Saturday, 11 March 2017

B vitamins for schizophrenia?

I'd like to briefly draw your attention to the results - systematic review and meta-analysis results - published by Joseph Firth and colleagues [1] observing that "certain vitamin and mineral supplements may reduce psychiatric symptoms in some people with schizophrenia" and specifically that certain B vitamins might be something to consider.

Such results come from a research team who are making significant waves in the field of meta-analyses and systematic reviews for all manner of different [important] topics. The additional inclusion of one Jerome Sarris to the authorship team adds a 'nutritional medicine as mainstream in psychiatry' touch to proceedings.

Drawing on data from 18 clinical trials - randomized controlled trials (RCTs) - cumulatively including over 800 participants, researchers reported that: "vitamin B supplementation (including B6, B8 and B12) reduced psychiatric symptoms significantly more than control conditions." Dose seemed to be important (higher doses appeared to be more effective than lower doses) as did timing of vitamin 'intervention'. Authors also indicated that subgroups of people with schizophrenia might be 'better responders' to this type of intervention, suggesting that either individual genetic differences or possibly nutritional deficiency before intervention might count in terms of effectiveness of B vitamin use. I was wondering whether those last points might tie into other discussions on this blog referencing genotype, B vitamins and [some] schizophrenia (see here).
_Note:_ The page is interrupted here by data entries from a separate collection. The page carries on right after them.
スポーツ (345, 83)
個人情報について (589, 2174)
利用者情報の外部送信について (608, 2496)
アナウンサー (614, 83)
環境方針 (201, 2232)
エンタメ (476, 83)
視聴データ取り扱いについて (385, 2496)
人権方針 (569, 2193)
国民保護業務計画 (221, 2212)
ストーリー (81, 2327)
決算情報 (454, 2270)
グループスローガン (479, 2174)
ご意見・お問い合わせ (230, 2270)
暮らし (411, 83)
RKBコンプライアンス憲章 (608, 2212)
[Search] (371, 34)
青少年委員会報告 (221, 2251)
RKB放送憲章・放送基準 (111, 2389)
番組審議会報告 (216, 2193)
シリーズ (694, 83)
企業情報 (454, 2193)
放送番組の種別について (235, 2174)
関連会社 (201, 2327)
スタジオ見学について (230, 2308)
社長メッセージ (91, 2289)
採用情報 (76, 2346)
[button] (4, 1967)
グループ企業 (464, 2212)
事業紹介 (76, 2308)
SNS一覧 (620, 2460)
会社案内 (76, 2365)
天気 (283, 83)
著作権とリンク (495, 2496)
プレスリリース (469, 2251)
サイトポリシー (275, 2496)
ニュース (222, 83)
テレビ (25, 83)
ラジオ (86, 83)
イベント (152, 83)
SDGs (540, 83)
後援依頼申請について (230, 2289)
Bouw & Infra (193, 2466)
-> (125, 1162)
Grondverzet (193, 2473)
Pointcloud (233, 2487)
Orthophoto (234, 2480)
In the context of the rise and rise of plurality in psychiatry ('the schizophrenias' and 'schizophrenia does not exist: discuss') there are some important research directions to be followed on the basis of the Firth findings. Identifying those people on the schizophrenia spectrum who might be potential best responders to this type of nutritional intervention is a research priority. Closely followed by further investigations on the hows-and-whys of such intervention potentially being useful. In that final respect, the peer-reviewed literature has already provided a few ideas for starters (see here and see here for examples).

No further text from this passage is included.